As many of you know, I ran through 36 weeks of my pregnancy with Easton but my long runs got cut out about 27 weeks. My body wasn’t responding as well and so I knew anything over 10 miles was out of the question at that point.

As my Boston Marathon training has picked back up, one of the most intimidating runs for me is my long run. Endurance has been the hardest for me running postpartum. Thinking back on running longs runs have always been one of my more stressful runs because I always worry about how my body will respond.

Long run fears are very normal, in fact it is probably what is most intimidating for many who start marathon training. The distance itself of a marathon is one that takes work and respect. The long run is often one of the most important because it trains your body to get used to running for a longer period of time.

Even though the distance may be intimidating, it doesn’t have to be! Over the years I’ve learned a few tricks to help make the distance seem a little less daunting.

Long Run Fears

One Mile at a Time

You hear that phrase a lot, but if you really treat your long run in that way it can make a big difference. Each time I go out I don’t focus on how far I have to go, instead I just focus on one mile at a time. You can’t get to the final mile without going through the others, so there is on reason to look too far ahead.

This is another great way to focus on the marathon itself, so by practicing this during training you are helping to not only strengthen yourself physically but mentally as well.


Try New Routes

Doing the same route over and over again is never a good idea, but doing the same route over and over for your long run is even worse. Try new routes and switch up where you run. During the peak of marathon training my husband and I will often go stay with one of our parents in order to get a new area to run in to break up the scenery.

Having a new place to run helps to break up the monotony and can allow you to focus on the new scenery instead of the same old thing you see every day. Sometimes you have to do a little more work, but it’s worth it!


Find Someone to Run With

Having someone to run your long run or part of your long run with can make a big difference. My husband and I often would run the first part of long runs together during our warm up. It’s also helpful to have someone meet you at a certain point because it gives you something to focus on getting to.

Even if you have a friend running a shorter distance see if they can meet you a little ways in. It will help break it up and the time will pass before you know it!


Don’t Always Run an Out and Back Route

I’m guilty of this a lot because out and back routes are easy to plan out, but they also can be intimidating because once you get to your turn around you realize you have to run the entire way back again. Try finding a route that doesn’t repeat itself. Sometimes this can make a big difference and will make you feel like you are making more progress towards your end goal. It’s a simple thing that can go a long way.


Change Up Your iPod

One thing I like to do before long runs is to add a bunch of new songs to my iPod. This allows me to have something to look forward to. Sometimes a new song can get you in a rhythm and make you excited to go out there and put in the miles.
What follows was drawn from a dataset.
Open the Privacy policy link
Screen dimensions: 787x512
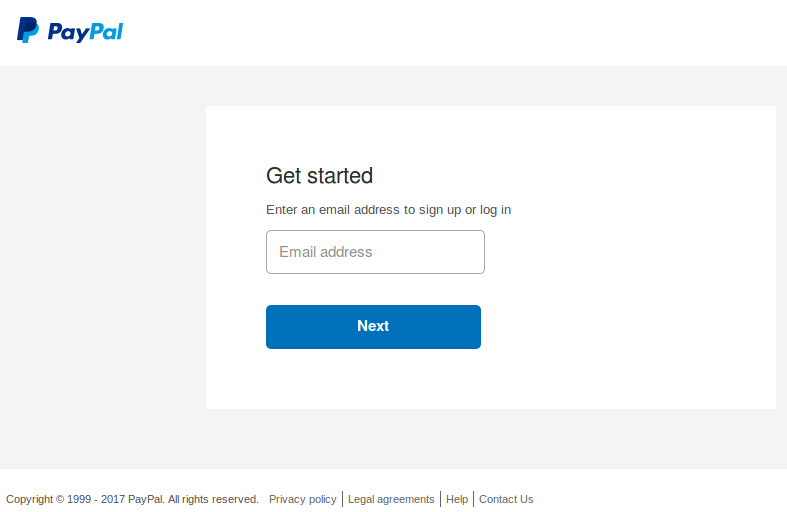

Finding songs that correspond to your cadence is fun too and can help keep your legs moving even when you are feeling tired.


Use Your Treadmill

Wait, what!? Yes. I said it. The treadmill is often looked down upon, especially for long runs. However; they can be a great training tool. Treadmills not only allow you to have everything at your finger tips but you can also hook up your TV or iPad and watch movies or TV shows to help pass the time. I did a lot of long runs on the treadmill when we were in Pennsylvania and while it did often seem long it also helped to greatly increase my mental toughness. The tricks you use to get through a long treadmill run are the same ones you can use on race day to get through the toughest miles.

It’s also fun that when my husband and I both do long runs together on the treadmill we can run side by side. Since we normally are at different paces, this is a nice incentive!



While it is sometimes easier said than done, relaxing makes a long run so much more enjoyable! If you want to do a few simple tricks during your run to help relax: take a deep breathe, relax your shoulders, and look straight ahead. Focus on getting to the next point and don’t worry about what’s to come.


Work a Race into Your Long Run

I haven’t done this in quite some time, but a great way to break up your long run is to work in a race. Find a local 10k or half marathon and use that as part of your long run. You don’t have to go all out and race it, but being around others in the race can help the time go by much quicker. Plus, sometimes you can use it as great workout to help you get ready to race.


They biggest key with long runs is to not make them more than they are. They can be fun and enjoyable if you don’t get too much inside your own head and relax. If you stress about it them it only makes your training less enjoyable. Go out there and have fun!